The hydrocarbon-H2O TPDs are fitted with the first-order ( = 1 in Equation 1) form of the Polanyi-Wigner equation as is appropriate for submonolayer desorption where the ice system is characterized by a single binding energy. The non-homogeneous nature of amorphous water ice results in surfaces with a range of binding sites. We therefore fit the submonolayer interaction of the curve with a distribution of binding energies described by a linear combination of first-order desorption kinetics (Noble et al., 2012; Collings et al., 2015; Doronin et al., 2015; Fayolle et al., 2016). This is accomplished by sampling a range of binding energies in steps of 60–100 K. We used a range of 1800–3700 K for 2-carbon hydrocarbons and 3900–5500 K for 3-carbon hydrocarbons on compact substrates, and a range of 2700–5000 K for 2-carbon hydrocarbons and 3000–5500 K for 3-carbon hydrocarbons on porous substrates. An alternative method for modeling submonolayer desorption is presented in Smith et al. (2016), which differs from our approach by modeling the binding energy as a continuous function of coverage. However, we note that our chosen step sizes are well within the binding energy errors and should thus not be a major contributor to the binding energy distribution uncertainties.

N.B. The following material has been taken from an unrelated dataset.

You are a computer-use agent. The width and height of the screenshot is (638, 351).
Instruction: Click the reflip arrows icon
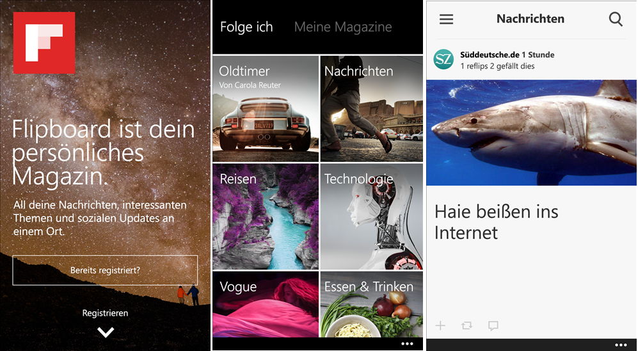tap(467, 325)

We obtain a binding energy distribution from which a mean and associated FWHM can be extracted assuming a Gaussian distribution. Pre-exponential factors derived from the multilayer regime calculations are used in the monolayer and submonolayer regime calculations. For more details on the binding energy calculation procedures, see Fayolle et al. (2016). Errors on calculations take into account the estimated accuracy of 2 K and relative uncertainty of 0.1 K on the temperature instrument as well as errors on ice thickness (see Section 3.2).
3. Results
3.1. Temperature Programmed Desorption Curves
A summary of all experiments is provided in Table 2. TPD curves on CsI, compact H2O, and porous H2O substrates are displayed in Fig. 4.
Pure Hydrocarbon Ices – On CsI substrates, 2-carbon hydrocarbons all exhibit lower desorption temperatures than 3-carbon hydrocarbons. Within the 2-carbon hydrocarbon set, C2H4 exhibits the lowest desorption temperature, followed by C2H6 and lastly C2H2. The same desorption temperature trend of alkene, alkane, alkyne is exhibited within the 3-carbon hydrocarbon set, with C3H6 exhibiting the lowest desorption temperature, followed by C3H8 and C3H4 (Fig. 2).
The TPD curves of 2-carbon hydrocarbons and C3H8 exhibit fall off from the initial leading edge, resulting in ”bump”-like features (Fig. 4). These ”bumps” may be due to an amorphous-to-crystalline transition. There are studies that have constrained the temperatures at which amorphous-to-crystalline transitions are expected to occur for 2-carbon hydrocarbons (e.g., Anderson et al. 1985; Khanna et al. 1988; Zhao et al. 1988; Hudson et al. 2014a, b), and these are generally consistent with the temperature points of the ”bumps” in our pure 2-carbon TPD curves (Fig. 2). Whether the bumps observed in the 3-carbon TPDs also coincide with phase changes is unclear due to a lack of experimental data. We did not monitor the ices with the FTIR during warm-up and cannot confirm that there is indeed a crystalline phase transition for any of the experiments.
Thin Ices on Porous H2O Substrates – All of the hydrocarbons on porous H2O present both a multilayer and a submonolayer peak, indicating that the targeted 1 ML coverage is achieved. As in the pure ice experiments, 2-carbon hydrocarbons have lower desorption temperatures than 3-carbon hydrocarbons. However, the desorption temperature trend changes from that of the pure ice set to alkane, alkene, alkyne for both the 2- and 3-carbon hydrocarbon compact sets. Compared to the compact ice experiments, the porous ice TPD curves appear broader, but as the ice coverages are different no direct comparison is possible. All TPD curves display another large peak near the H2O desorption temperature (140–160 K) due to release of entrapped molecules (not shown here).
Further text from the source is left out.